Posted by Jane Berliss-Vincent 22 September 2008

Brando has released their Super Tiny Keyboard for $25; it contains 56 keys in a frame just over the size of an iPhone. Since many keyboards designed for one-handed or mouthstick typists cost much more, this could be an effective, economical alternative.

OhGizmo: Brando’s super tiny USB keyboard

Sookiyaki

Posted by Jane Berliss-Vincent 22 September 2008

Sook is a concept device that, among other things, can “taste” whatever ingredients are placed on its cutting board, figure out how much of each ingredient is present, and generate recipes accordingly. Depending on the options for presenting the recipes (large print? voice output?), this could be a major independent living aid for people with visual, physical, and cognitive disabilities.

Tuvie: Sook: a wireless kitchen assistant concept

Thinking of a number

Posted by Jim Tobias 22 September 2008

Eye control ain’t nuthin’ — try brain waves.  The Big NeuroSky (are we mispronouncing?) is working on such an interface, operating a Nokia handset with just the power of thought.
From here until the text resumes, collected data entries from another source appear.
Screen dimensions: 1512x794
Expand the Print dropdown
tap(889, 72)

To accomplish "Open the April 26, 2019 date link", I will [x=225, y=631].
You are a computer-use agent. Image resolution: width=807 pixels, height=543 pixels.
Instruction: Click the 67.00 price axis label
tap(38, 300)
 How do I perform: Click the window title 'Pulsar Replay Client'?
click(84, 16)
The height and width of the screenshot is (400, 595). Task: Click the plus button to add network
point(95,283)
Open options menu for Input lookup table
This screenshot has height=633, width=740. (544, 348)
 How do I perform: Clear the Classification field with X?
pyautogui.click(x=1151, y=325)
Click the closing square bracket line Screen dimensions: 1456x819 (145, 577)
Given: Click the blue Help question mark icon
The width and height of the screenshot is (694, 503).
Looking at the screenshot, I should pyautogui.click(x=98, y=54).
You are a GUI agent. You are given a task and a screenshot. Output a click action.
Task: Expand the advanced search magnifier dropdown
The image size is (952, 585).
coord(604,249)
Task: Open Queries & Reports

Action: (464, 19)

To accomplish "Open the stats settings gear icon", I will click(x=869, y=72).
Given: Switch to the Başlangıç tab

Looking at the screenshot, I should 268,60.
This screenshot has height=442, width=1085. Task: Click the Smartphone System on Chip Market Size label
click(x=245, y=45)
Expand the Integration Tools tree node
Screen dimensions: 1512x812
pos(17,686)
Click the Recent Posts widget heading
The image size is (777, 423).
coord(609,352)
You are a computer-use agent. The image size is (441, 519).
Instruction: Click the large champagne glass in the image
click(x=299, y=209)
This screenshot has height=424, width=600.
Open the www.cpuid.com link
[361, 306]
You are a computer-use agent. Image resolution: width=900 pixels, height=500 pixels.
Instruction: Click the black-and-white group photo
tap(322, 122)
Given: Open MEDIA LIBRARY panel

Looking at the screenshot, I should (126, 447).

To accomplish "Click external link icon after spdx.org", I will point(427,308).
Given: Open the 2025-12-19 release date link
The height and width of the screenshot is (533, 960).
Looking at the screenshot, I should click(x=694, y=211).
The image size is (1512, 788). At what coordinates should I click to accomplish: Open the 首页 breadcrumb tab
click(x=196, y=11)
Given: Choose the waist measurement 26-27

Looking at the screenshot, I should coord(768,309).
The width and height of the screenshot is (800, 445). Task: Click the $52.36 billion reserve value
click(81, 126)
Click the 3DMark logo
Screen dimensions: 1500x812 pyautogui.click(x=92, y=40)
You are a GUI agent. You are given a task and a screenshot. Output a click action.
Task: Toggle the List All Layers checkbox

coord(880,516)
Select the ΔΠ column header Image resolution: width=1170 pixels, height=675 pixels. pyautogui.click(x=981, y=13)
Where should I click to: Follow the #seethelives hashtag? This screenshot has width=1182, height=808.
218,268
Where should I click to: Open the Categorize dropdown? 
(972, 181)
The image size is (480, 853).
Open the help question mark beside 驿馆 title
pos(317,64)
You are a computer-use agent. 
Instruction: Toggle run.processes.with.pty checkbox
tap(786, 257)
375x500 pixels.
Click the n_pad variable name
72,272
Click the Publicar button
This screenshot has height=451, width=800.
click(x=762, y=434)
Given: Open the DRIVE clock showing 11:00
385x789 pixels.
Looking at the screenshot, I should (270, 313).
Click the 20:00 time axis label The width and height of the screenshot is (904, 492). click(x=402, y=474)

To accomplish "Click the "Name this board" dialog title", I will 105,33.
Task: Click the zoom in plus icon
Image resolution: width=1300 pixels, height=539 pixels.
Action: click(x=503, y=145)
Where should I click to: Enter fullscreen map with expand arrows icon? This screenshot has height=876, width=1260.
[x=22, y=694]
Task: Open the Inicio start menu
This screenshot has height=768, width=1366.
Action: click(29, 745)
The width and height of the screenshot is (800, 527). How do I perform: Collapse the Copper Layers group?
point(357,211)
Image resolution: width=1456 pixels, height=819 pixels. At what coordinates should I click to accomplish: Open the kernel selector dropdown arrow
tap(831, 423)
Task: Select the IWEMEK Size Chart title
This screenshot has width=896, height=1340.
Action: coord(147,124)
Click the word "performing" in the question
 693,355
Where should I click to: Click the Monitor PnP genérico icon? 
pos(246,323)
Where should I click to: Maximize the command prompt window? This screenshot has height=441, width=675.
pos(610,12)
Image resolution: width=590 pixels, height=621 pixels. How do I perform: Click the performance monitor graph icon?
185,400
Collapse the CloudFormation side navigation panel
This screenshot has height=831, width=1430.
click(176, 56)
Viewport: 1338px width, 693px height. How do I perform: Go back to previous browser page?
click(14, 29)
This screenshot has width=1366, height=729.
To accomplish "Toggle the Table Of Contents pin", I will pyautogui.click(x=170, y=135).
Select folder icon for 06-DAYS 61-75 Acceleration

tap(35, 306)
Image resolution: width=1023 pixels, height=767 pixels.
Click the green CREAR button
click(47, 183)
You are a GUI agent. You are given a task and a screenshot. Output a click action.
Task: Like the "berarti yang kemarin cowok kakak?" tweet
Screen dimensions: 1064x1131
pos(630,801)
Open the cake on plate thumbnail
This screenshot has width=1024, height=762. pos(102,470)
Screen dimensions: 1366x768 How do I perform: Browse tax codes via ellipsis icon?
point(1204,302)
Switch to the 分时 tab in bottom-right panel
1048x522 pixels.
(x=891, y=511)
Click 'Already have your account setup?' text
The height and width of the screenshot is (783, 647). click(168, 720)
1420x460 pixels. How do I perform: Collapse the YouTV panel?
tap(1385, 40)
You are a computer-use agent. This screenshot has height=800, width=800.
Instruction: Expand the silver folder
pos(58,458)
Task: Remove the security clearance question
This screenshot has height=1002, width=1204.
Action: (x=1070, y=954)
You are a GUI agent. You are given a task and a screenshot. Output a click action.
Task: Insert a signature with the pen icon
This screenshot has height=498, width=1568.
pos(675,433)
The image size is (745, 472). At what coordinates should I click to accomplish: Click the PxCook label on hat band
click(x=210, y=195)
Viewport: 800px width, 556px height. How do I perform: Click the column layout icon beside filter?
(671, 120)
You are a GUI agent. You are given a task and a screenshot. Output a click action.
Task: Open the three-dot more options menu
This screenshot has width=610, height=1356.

Looks like we’ll be placing more of those 900-number calls than we planned.

But this interface, once fully developed and robustly commercialized, could be an answer for the millions of people worldwide who cannot make any reliable, repeatable physical action.  Buy it for the phone, use it to run your Xbox and wheelchair.

NeuroSky one-ups NTT DoCoMo, demos mind control for phones - Engadget Mobile

Text-to-teach

Posted by Jane Berliss-Vincent 16 September 2008

A number of university professors are apparently fed up with ever-rising textbook prices and are now posting their tomes online in electronic formats, at no charge. This allows interesting opportunities such as letting teachers “mix and match their work with others’ to create a collection of material for students.” It also nicely solves alternate format issues for people who would have difficulty seeing, comprehending, or manipulating standard textbooks. Fingers crossed that there’s been an effort to follow good design practices such as having redundant descriptive text for graphics, which benefits blind scholars as well as starving students with low bandwidth.